## begin

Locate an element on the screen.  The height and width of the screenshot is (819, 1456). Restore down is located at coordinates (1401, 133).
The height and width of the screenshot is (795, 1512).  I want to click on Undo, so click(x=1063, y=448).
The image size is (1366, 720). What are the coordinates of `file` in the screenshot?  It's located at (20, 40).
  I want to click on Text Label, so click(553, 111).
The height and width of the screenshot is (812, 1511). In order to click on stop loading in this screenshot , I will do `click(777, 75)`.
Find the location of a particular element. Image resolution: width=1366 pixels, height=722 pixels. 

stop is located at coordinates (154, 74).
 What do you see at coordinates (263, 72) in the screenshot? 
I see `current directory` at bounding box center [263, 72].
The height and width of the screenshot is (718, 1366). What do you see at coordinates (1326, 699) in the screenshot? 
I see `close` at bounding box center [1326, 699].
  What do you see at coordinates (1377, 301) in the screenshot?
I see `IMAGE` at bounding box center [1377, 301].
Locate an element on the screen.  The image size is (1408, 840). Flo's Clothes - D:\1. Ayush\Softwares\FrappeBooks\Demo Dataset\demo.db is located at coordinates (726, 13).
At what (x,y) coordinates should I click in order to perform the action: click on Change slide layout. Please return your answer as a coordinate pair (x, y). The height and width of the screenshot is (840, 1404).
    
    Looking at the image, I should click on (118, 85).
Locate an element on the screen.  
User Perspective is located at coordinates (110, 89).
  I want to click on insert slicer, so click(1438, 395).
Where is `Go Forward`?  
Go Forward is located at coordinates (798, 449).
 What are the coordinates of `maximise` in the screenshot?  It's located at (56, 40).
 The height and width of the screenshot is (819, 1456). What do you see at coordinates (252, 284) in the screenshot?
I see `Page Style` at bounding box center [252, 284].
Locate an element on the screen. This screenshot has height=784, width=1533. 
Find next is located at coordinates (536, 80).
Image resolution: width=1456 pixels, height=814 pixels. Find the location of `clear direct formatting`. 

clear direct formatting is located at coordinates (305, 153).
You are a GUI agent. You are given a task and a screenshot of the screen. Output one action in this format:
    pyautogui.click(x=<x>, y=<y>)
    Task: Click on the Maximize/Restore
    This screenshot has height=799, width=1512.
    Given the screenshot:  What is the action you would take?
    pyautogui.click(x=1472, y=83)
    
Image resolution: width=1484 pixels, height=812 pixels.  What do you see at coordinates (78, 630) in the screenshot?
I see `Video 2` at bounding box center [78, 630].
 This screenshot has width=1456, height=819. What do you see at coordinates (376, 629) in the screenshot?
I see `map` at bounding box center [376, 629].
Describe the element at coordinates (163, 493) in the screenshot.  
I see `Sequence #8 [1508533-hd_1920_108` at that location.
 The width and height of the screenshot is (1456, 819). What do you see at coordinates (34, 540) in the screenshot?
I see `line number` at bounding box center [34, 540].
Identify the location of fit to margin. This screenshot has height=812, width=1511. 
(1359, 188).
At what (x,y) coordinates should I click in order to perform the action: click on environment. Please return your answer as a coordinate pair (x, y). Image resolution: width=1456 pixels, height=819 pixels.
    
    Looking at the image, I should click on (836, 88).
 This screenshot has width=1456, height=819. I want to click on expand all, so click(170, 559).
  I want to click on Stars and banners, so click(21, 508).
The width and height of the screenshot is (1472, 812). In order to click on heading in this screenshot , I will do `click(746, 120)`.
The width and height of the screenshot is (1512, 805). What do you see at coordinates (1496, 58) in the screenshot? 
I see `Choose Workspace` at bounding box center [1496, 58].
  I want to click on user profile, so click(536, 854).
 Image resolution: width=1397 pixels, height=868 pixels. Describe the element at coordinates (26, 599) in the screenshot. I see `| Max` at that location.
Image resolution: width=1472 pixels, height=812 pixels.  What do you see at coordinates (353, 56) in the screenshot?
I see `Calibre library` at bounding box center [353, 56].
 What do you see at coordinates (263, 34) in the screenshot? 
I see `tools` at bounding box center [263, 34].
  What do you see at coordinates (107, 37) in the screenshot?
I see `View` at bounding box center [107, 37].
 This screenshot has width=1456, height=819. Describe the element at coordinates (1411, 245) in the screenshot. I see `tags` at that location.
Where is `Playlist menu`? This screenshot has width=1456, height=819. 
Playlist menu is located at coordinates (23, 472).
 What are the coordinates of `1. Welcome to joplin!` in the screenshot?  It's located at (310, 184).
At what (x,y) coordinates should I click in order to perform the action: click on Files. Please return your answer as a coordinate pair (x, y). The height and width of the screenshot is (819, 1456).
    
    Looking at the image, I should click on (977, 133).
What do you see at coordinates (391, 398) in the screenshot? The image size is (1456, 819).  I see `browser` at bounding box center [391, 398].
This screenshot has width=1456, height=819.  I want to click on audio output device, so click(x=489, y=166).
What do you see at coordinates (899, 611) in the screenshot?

## end

* _WORK TO DO_: Can you copy all of the records above verbatim, line for line?

* _FULL OUTPUT_:
Locate an element on the screen.  The height and width of the screenshot is (819, 1456). Restore down is located at coordinates (1401, 133).
The height and width of the screenshot is (795, 1512).  I want to click on Undo, so click(x=1063, y=448).
The image size is (1366, 720). What are the coordinates of `file` in the screenshot?  It's located at (20, 40).
  I want to click on Text Label, so click(553, 111).
The height and width of the screenshot is (812, 1511). In order to click on stop loading in this screenshot , I will do `click(777, 75)`.
Find the location of a particular element. Image resolution: width=1366 pixels, height=722 pixels. 

stop is located at coordinates (154, 74).
 What do you see at coordinates (263, 72) in the screenshot? 
I see `current directory` at bounding box center [263, 72].
The height and width of the screenshot is (718, 1366). What do you see at coordinates (1326, 699) in the screenshot? 
I see `close` at bounding box center [1326, 699].
  What do you see at coordinates (1377, 301) in the screenshot?
I see `IMAGE` at bounding box center [1377, 301].
Locate an element on the screen.  The image size is (1408, 840). Flo's Clothes - D:\1. Ayush\Softwares\FrappeBooks\Demo Dataset\demo.db is located at coordinates (726, 13).
At what (x,y) coordinates should I click in order to perform the action: click on Change slide layout. Please return your answer as a coordinate pair (x, y). The height and width of the screenshot is (840, 1404).
    
    Looking at the image, I should click on (118, 85).
Locate an element on the screen.  
User Perspective is located at coordinates (110, 89).
  I want to click on insert slicer, so click(1438, 395).
Where is `Go Forward`?  
Go Forward is located at coordinates (798, 449).
 What are the coordinates of `maximise` in the screenshot?  It's located at (56, 40).
 The height and width of the screenshot is (819, 1456). What do you see at coordinates (252, 284) in the screenshot?
I see `Page Style` at bounding box center [252, 284].
Locate an element on the screen. This screenshot has height=784, width=1533. 
Find next is located at coordinates (536, 80).
Image resolution: width=1456 pixels, height=814 pixels. Find the location of `clear direct formatting`. 

clear direct formatting is located at coordinates (305, 153).
You are a GUI agent. You are given a task and a screenshot of the screen. Output one action in this format:
    pyautogui.click(x=<x>, y=<y>)
    Task: Click on the Maximize/Restore
    This screenshot has height=799, width=1512.
    Given the screenshot:  What is the action you would take?
    pyautogui.click(x=1472, y=83)
    
Image resolution: width=1484 pixels, height=812 pixels.  What do you see at coordinates (78, 630) in the screenshot?
I see `Video 2` at bounding box center [78, 630].
 This screenshot has width=1456, height=819. What do you see at coordinates (376, 629) in the screenshot?
I see `map` at bounding box center [376, 629].
Describe the element at coordinates (163, 493) in the screenshot.  
I see `Sequence #8 [1508533-hd_1920_108` at that location.
 The width and height of the screenshot is (1456, 819). What do you see at coordinates (34, 540) in the screenshot?
I see `line number` at bounding box center [34, 540].
Identify the location of fit to margin. This screenshot has height=812, width=1511. 
(1359, 188).
At what (x,y) coordinates should I click in order to perform the action: click on environment. Please return your answer as a coordinate pair (x, y). Image resolution: width=1456 pixels, height=819 pixels.
    
    Looking at the image, I should click on (836, 88).
 This screenshot has width=1456, height=819. I want to click on expand all, so click(170, 559).
  I want to click on Stars and banners, so click(21, 508).
The width and height of the screenshot is (1472, 812). In order to click on heading in this screenshot , I will do `click(746, 120)`.
The width and height of the screenshot is (1512, 805). What do you see at coordinates (1496, 58) in the screenshot? 
I see `Choose Workspace` at bounding box center [1496, 58].
  I want to click on user profile, so click(536, 854).
 Image resolution: width=1397 pixels, height=868 pixels. Describe the element at coordinates (26, 599) in the screenshot. I see `| Max` at that location.
Image resolution: width=1472 pixels, height=812 pixels.  What do you see at coordinates (353, 56) in the screenshot?
I see `Calibre library` at bounding box center [353, 56].
 What do you see at coordinates (263, 34) in the screenshot? 
I see `tools` at bounding box center [263, 34].
  What do you see at coordinates (107, 37) in the screenshot?
I see `View` at bounding box center [107, 37].
 This screenshot has width=1456, height=819. Describe the element at coordinates (1411, 245) in the screenshot. I see `tags` at that location.
Where is `Playlist menu`? This screenshot has width=1456, height=819. 
Playlist menu is located at coordinates (23, 472).
 What are the coordinates of `1. Welcome to joplin!` in the screenshot?  It's located at (310, 184).
At what (x,y) coordinates should I click in order to perform the action: click on Files. Please return your answer as a coordinate pair (x, y). The height and width of the screenshot is (819, 1456).
    
    Looking at the image, I should click on (977, 133).
What do you see at coordinates (391, 398) in the screenshot? The image size is (1456, 819).  I see `browser` at bounding box center [391, 398].
This screenshot has width=1456, height=819.  I want to click on audio output device, so click(x=489, y=166).
What do you see at coordinates (899, 611) in the screenshot?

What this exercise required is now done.